> Task objective
Each line of the listing below that includes "computer" should be reported.

> Excerpted records
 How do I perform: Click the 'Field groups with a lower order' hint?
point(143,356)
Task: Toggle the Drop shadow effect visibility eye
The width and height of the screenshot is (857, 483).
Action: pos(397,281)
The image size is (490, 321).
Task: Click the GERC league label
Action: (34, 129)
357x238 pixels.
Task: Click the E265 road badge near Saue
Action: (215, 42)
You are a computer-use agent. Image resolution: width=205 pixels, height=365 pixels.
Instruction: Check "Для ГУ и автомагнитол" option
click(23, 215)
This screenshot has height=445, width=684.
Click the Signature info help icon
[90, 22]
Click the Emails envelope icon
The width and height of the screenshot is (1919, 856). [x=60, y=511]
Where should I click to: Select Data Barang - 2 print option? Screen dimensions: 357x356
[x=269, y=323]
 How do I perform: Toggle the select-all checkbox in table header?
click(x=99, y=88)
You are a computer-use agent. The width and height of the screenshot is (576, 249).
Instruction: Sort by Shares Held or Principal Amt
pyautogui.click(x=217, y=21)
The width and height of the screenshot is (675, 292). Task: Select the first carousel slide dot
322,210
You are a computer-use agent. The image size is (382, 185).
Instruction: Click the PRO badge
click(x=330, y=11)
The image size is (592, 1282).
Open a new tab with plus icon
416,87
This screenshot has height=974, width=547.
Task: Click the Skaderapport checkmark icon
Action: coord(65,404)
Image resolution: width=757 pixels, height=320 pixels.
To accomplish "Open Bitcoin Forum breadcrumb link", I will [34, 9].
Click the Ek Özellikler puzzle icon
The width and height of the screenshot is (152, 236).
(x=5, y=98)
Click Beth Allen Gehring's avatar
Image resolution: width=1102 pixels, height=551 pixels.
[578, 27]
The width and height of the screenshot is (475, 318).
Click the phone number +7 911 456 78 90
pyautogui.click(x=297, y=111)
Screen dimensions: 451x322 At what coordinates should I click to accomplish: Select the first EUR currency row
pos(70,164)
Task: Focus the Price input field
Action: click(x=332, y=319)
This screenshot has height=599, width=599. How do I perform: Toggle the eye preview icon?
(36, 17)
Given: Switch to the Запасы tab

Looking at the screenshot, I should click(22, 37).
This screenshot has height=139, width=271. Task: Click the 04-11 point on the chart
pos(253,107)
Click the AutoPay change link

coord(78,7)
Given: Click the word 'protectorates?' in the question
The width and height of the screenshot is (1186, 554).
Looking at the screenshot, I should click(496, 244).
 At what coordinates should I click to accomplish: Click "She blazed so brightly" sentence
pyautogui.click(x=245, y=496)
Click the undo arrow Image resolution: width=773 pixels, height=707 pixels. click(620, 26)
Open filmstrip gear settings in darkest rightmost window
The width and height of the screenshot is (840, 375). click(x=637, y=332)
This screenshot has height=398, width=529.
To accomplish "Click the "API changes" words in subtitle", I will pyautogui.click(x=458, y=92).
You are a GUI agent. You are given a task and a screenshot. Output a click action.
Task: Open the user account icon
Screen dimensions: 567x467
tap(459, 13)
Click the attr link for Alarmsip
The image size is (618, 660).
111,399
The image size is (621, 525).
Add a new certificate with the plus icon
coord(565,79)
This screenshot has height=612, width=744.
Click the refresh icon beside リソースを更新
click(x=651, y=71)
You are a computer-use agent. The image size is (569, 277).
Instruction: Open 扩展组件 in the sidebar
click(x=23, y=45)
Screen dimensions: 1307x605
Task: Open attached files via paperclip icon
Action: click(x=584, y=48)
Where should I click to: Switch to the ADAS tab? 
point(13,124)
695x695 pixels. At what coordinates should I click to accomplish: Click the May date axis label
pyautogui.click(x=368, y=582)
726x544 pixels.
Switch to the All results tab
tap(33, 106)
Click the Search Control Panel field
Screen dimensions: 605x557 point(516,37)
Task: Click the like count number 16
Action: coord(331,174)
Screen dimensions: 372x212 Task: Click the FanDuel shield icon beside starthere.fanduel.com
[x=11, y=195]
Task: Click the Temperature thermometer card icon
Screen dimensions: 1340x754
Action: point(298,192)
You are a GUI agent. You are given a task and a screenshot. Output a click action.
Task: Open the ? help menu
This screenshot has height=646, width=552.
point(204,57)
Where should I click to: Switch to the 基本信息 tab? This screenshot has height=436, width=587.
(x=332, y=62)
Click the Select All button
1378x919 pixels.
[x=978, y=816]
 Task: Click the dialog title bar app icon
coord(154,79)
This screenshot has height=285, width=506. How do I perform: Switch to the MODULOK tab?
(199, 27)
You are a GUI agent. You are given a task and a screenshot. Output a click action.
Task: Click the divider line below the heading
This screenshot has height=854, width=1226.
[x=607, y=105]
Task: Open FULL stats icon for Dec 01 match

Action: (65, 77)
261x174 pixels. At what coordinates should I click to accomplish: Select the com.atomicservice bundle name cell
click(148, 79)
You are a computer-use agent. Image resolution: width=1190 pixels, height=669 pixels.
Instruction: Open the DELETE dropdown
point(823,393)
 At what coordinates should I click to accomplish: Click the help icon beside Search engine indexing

> Reply to the task
You are a computer-use agent. Image resolution: width=205 pixels, height=365 pixels.
You are a computer-use agent. The width and height of the screenshot is (576, 249).
You are a computer-use agent. The image size is (382, 185).
You are a computer-use agent. The image size is (569, 277).
You are a computer-use agent. Image resolution: width=1190 pixels, height=669 pixels.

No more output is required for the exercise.